中日が27日の阪神戦(京セラ)に4―5で敗れ、開幕カードに負け越した。ただそんな敗戦の中で新主砲のダヤン・ビシエド外野手(27)がひと際、存在感を発揮した。4回に藤川からバックスクリーンに3号ソロを叩き込み、新助っ人としては史上初となる開幕から3試合連続の一発。さらに2点適時打など連日の猛打賞の活躍を見せ、谷繁監督も「すごいですね」と感嘆の声を上げた。

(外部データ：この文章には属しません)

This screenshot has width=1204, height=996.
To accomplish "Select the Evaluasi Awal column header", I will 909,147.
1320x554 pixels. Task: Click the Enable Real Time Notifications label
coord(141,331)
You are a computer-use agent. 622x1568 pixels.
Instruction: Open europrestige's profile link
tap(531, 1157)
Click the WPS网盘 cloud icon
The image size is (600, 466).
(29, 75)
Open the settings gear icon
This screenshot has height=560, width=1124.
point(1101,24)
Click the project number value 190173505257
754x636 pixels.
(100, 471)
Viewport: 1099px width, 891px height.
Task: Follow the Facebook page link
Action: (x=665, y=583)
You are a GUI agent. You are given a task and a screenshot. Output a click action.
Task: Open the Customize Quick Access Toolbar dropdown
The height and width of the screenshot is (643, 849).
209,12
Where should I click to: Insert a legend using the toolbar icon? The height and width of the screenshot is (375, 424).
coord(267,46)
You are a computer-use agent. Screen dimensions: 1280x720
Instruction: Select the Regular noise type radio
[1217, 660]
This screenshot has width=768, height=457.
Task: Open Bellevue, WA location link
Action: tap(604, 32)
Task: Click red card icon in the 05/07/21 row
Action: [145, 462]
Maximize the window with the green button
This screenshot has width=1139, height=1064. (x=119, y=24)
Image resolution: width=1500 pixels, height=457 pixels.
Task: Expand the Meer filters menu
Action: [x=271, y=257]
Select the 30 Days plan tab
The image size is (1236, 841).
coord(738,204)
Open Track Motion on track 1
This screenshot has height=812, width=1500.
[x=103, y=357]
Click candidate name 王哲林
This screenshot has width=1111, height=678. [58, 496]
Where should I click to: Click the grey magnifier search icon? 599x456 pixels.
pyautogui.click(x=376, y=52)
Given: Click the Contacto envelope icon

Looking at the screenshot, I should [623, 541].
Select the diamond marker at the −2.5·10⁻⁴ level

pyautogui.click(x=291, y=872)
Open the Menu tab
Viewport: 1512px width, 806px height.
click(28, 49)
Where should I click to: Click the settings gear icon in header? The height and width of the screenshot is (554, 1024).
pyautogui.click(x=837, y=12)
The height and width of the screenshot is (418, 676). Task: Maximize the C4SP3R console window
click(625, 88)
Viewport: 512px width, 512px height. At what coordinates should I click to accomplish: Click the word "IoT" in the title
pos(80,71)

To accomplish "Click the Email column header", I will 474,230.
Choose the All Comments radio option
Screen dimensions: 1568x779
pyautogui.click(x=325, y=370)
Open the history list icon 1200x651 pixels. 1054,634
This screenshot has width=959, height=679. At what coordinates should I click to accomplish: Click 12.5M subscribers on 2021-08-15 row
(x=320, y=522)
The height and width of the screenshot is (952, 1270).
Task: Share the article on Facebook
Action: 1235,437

「感覚がとてもいい。それが一番。いいスイングができている」と胸を張ったビシエドだが、そんな新主砲は“こだわりの男”でもある。その一つが外野手登録。そもそも中日はビシエドを一塁で起用するために獲得した。実際にキャンプでも外野の練習はほぼしておらず、オープン戦などでも守ったのは一塁だけ。ところがなぜか登録は外野手。実はこれは本人の強い要望だった。「プライドだそうです。メジャーでは外野手としてやってきた。自分は内野手ではなく外野手なんだ、という」(チーム関係者)

 本塁打にもある意味でこだわりがある。メジャー通算66発を打った長距離砲だが「自分は本塁打を狙って打ったことはない。本塁打を打つためにやっているわけじゃない。あんまり本塁打のことは言わないでくれ」となぜか拒否反応を示す。チームが勝つことが一番で、個人の記録を狙っているなどと勘違いされたくないようだ。そんな男だけにバット選びも入念。日本製のバットなども試しながら、最終的には以前から使用しているバットに落ち着いた。こだわりの主砲・ビシエドがセ・リーグを席巻しそうだ。